Lawyers make strategic decisions like this one all the time, but the difference here is that we would expect, reasonably in my opinion, less gamesmanship from the administration, if for no other reason than that private sector lawyers generally speaking are not asserting a rationale for exective authority. Perhaps the administration's approach is best explained by the "law as another form of politics" notion. If there's one thing this adminstration has been consistent about, it's that politics trumps everything so that the notions of professionalism and the like are cast aside. So it would make sense to treat legal manouevering as just that--another stylized form of gamesmanship. (As an aside, I think I if was Rove, I'd make sure I checked my legal gamesmanship out with a DOJ careerist beforehand.) I think the interesting question is the internal legal system question of how a careerist who takes legal culture seriously will resolve the dilemma between a predisposition to take the government seriously and a gnawing sense that the government might be playing a cynical game. Lutting may be a harbinger of how this conflict will play out.

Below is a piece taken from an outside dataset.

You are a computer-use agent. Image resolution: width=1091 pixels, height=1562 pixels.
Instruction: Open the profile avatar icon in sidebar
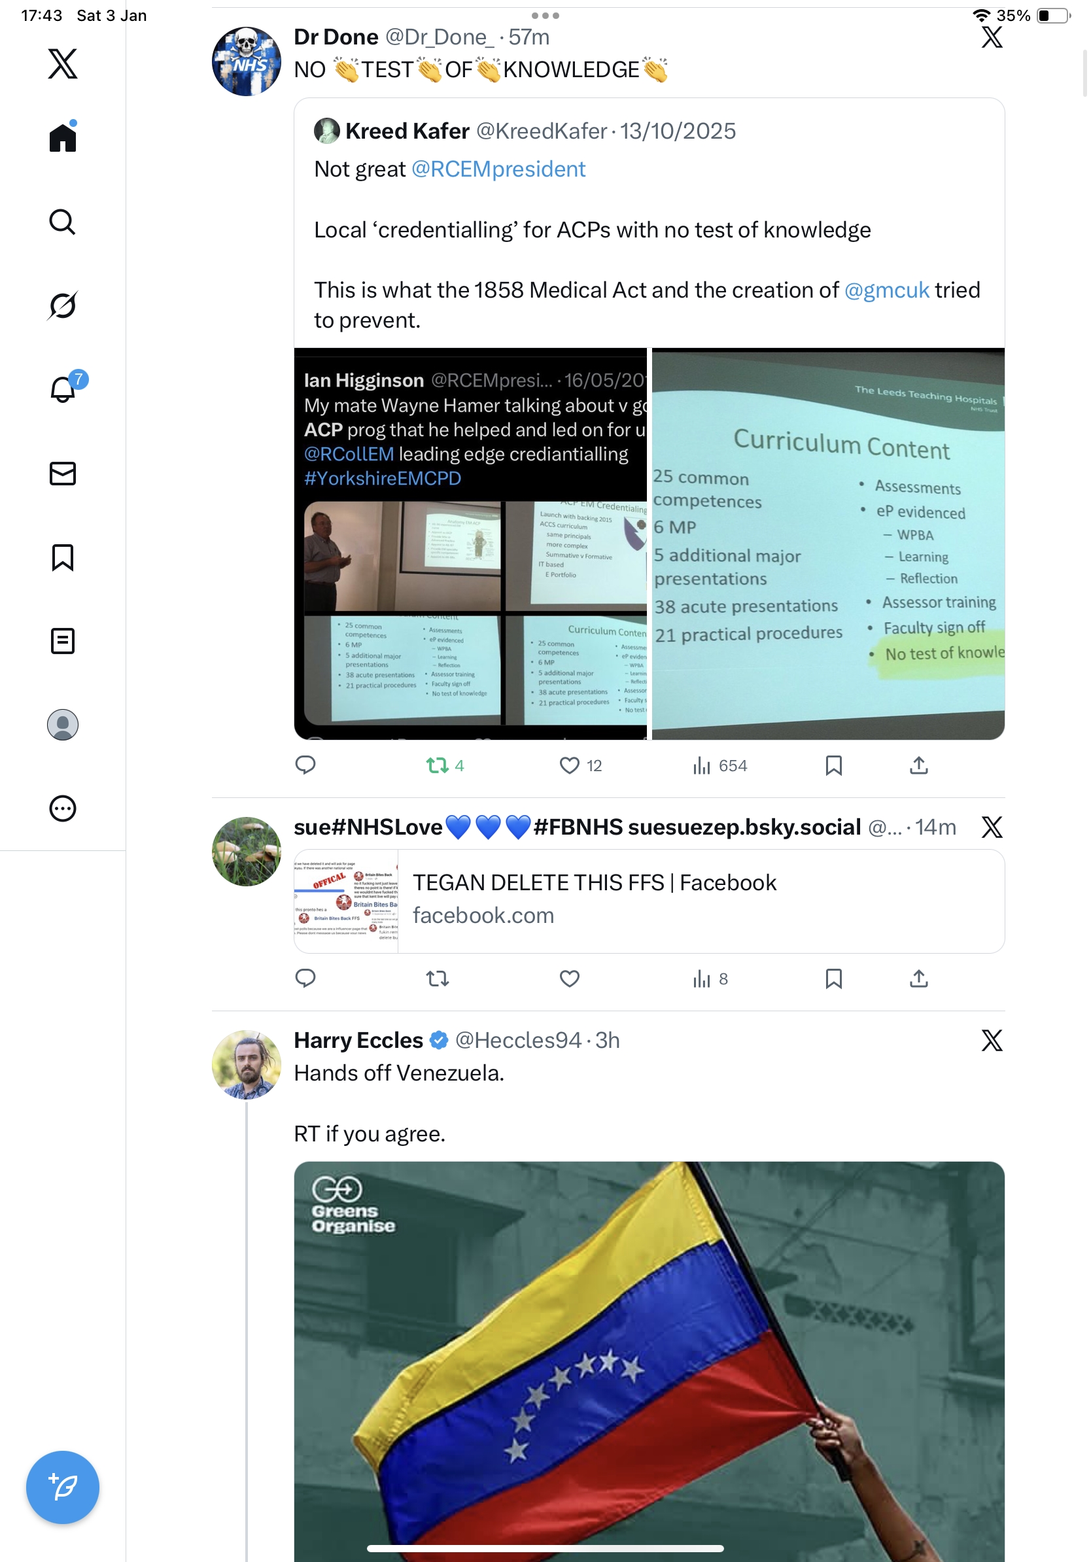click(x=63, y=725)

Posted by: sparky | Dec 22, 2005 10:50:32 AM
Will -- Just vis-a-vis the meaning of the AUMF, interesting aspects of the debate were previewed earlier this year in the Harvard Law Review, thanks to Jack Goldsmith and Curtis Bradley's article on "Congressional Authorization and the War on Terrorism," and the various responses (and rejoinder) thereto.
What gets me is the "heads I win, tails you lose" quality of the argument. Either the AUMF authorizes everything, or it _can't_ (the necessary conclusion if the President's authority in this field is constitutionally inherent). Thus, a separate, yet equally important debate here is how much a use of force authorization/declaration of war actually authorizes. The answer, at least before Hamdi, was "not much." Now, it's at least slightly less clear.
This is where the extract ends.